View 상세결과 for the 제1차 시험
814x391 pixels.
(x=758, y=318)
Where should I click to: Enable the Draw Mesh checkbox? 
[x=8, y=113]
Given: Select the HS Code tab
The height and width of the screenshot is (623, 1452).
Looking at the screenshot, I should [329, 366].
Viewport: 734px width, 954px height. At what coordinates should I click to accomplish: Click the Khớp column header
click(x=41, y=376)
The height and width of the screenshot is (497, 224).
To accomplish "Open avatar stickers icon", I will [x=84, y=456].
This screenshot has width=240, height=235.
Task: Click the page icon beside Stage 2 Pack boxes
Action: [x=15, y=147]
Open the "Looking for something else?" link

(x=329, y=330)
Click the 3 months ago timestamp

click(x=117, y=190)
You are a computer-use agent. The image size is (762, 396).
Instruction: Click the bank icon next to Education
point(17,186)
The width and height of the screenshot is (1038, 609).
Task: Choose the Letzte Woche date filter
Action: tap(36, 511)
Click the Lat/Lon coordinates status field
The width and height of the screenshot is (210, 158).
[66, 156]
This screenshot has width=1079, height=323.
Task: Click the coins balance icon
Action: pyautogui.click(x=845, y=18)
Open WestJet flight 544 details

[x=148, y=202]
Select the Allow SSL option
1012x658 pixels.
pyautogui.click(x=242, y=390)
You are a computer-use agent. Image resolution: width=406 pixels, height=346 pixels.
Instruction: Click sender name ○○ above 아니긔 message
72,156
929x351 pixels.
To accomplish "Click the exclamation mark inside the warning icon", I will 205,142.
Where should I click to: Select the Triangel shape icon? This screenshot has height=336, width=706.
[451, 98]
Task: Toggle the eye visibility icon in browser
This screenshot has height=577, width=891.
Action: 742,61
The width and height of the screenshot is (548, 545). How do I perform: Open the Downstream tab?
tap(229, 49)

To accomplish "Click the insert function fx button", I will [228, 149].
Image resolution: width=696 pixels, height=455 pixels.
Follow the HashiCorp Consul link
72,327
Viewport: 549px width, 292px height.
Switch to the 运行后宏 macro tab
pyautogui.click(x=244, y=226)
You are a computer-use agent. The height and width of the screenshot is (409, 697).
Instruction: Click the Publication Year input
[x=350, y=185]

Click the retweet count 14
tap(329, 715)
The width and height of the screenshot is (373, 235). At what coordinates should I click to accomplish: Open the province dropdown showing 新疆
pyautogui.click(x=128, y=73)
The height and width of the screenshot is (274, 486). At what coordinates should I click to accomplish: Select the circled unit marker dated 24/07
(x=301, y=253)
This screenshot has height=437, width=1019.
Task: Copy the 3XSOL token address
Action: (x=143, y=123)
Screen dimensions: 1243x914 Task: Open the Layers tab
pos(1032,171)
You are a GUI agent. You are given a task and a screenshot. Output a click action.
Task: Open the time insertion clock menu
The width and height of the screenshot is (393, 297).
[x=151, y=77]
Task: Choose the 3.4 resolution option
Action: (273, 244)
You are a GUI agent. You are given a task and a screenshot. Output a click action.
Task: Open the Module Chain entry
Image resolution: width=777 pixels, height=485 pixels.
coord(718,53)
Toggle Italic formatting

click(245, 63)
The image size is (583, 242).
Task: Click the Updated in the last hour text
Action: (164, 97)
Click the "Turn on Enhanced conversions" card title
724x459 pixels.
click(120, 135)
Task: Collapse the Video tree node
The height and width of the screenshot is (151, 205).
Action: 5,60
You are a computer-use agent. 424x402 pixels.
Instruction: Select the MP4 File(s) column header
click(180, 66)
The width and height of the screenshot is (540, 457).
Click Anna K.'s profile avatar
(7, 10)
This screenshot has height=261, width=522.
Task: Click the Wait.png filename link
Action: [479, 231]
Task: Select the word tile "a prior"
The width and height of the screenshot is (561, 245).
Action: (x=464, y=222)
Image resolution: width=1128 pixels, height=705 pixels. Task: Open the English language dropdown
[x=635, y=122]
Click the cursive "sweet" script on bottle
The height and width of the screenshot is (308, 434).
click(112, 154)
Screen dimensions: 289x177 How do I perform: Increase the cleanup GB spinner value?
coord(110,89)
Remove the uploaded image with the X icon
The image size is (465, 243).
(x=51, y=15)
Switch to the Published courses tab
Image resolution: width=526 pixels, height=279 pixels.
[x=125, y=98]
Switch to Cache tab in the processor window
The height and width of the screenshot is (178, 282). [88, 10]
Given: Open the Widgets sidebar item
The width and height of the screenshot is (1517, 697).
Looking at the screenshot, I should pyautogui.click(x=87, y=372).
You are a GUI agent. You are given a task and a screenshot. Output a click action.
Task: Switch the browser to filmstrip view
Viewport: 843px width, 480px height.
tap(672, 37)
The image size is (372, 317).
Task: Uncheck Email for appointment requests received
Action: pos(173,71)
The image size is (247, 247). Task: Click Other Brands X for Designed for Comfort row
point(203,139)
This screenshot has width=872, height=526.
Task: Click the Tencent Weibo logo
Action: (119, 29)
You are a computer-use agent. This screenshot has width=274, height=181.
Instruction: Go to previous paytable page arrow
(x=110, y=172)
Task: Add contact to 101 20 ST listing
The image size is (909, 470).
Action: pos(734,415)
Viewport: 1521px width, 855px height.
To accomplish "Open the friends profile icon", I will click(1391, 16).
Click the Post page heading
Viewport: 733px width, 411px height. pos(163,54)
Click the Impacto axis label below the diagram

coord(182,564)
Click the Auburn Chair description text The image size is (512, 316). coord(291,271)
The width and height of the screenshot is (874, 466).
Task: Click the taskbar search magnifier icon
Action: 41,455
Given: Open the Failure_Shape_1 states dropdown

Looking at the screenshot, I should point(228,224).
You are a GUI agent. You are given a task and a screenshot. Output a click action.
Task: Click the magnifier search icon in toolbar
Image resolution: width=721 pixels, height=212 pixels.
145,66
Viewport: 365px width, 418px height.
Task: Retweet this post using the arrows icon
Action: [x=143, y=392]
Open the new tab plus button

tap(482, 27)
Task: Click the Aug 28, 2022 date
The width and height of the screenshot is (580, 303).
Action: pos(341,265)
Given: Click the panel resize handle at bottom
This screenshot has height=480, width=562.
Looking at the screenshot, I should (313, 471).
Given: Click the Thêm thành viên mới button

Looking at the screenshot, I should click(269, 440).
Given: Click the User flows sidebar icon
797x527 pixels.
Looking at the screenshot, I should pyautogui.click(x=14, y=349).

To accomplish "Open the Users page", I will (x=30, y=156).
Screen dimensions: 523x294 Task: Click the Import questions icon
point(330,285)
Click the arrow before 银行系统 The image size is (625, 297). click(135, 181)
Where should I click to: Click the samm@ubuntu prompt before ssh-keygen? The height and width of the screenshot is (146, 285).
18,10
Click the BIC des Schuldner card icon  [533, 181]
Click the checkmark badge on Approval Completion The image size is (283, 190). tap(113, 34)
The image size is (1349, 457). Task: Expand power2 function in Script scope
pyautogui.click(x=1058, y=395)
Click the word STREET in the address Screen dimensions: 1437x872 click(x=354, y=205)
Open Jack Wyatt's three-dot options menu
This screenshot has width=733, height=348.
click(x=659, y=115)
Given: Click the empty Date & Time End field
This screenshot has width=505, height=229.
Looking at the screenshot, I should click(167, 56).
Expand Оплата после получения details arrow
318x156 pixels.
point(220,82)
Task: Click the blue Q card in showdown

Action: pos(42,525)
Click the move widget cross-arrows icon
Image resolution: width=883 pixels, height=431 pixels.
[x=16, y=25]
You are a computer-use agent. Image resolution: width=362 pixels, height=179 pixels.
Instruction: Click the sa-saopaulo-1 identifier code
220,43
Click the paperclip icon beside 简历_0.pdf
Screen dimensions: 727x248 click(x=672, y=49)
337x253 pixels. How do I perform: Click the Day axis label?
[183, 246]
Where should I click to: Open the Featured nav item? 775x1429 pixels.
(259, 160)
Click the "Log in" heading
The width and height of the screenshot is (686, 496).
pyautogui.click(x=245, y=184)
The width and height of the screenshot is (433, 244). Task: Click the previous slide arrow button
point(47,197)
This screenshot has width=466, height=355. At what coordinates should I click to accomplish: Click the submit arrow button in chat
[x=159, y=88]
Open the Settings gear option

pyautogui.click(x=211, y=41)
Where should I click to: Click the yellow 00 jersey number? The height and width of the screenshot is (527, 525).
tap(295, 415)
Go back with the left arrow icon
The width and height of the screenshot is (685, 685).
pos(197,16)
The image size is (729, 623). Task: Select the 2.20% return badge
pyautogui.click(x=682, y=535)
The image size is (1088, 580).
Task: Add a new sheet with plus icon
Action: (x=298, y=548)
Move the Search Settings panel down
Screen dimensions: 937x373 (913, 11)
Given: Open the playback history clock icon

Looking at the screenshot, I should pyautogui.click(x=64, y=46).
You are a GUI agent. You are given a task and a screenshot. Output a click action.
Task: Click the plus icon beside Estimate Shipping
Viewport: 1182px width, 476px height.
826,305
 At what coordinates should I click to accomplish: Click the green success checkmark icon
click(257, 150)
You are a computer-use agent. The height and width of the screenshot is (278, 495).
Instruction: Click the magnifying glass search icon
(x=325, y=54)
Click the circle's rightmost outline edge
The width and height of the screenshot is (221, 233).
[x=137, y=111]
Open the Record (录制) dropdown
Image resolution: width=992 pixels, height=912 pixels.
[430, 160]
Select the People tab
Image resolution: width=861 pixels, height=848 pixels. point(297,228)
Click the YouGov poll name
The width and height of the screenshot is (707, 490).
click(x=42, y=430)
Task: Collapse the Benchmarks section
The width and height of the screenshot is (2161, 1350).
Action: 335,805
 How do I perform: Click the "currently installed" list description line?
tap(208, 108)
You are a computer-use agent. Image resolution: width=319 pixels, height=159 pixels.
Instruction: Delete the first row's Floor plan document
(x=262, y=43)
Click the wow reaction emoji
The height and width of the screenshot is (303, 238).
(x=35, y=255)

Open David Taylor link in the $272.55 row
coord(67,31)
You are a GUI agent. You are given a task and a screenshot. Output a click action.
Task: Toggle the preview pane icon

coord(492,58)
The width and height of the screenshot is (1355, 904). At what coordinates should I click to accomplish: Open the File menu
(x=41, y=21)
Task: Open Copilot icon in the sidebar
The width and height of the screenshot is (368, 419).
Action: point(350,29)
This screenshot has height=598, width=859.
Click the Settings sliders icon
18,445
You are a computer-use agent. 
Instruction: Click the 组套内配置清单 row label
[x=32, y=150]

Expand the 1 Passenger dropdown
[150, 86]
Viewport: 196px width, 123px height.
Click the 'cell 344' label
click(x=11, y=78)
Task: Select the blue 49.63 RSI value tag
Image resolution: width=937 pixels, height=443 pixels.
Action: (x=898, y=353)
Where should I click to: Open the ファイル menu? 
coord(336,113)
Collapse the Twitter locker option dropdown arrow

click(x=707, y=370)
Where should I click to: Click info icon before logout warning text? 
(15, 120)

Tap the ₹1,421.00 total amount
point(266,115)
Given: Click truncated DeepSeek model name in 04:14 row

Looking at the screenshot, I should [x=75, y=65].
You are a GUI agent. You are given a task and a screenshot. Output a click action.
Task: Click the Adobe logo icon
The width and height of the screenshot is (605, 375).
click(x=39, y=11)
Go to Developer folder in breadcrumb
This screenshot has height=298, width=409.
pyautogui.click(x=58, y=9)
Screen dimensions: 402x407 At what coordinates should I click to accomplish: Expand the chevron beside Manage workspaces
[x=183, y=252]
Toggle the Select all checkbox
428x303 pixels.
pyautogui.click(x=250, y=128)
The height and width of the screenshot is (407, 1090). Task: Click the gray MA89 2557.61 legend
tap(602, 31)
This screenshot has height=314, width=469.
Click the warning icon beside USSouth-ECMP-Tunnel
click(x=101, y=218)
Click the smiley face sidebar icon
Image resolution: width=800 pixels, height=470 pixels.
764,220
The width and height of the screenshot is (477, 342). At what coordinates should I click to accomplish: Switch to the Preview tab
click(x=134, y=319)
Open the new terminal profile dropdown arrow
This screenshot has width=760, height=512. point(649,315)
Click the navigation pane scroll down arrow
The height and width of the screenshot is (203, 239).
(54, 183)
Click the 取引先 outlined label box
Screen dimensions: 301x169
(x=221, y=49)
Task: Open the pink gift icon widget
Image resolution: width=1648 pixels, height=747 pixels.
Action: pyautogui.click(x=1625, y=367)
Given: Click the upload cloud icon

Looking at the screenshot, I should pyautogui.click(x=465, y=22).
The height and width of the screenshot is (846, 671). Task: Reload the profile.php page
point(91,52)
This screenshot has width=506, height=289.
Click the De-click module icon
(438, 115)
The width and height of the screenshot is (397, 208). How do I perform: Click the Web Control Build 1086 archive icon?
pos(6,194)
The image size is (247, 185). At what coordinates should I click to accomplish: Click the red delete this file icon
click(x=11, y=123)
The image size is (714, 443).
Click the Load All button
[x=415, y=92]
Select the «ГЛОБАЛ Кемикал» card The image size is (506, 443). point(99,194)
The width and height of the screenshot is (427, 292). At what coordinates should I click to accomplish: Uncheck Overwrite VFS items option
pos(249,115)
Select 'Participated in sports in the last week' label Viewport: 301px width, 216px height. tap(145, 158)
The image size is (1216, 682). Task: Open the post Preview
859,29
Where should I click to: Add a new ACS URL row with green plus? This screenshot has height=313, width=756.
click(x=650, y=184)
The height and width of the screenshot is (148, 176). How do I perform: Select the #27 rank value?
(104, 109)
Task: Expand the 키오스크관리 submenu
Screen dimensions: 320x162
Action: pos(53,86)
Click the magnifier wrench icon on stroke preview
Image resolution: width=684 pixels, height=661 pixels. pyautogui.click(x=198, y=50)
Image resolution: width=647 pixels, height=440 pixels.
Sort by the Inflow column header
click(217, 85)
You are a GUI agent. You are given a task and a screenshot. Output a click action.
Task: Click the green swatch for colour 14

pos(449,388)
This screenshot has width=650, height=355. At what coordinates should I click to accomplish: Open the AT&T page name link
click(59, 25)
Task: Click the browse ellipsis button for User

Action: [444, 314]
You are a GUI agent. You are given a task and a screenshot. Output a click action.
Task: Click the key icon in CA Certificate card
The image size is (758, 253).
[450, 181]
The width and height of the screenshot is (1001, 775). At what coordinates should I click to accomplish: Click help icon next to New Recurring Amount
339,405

--------------------------------

**Exercise brief:** The answer must be every line of the data that contains the word "sidebar".

**Output for this exercise:**
Given: Open the Widgets sidebar item
Given: Click the User flows sidebar icon
Task: Open Copilot icon in the sidebar
Click the smiley face sidebar icon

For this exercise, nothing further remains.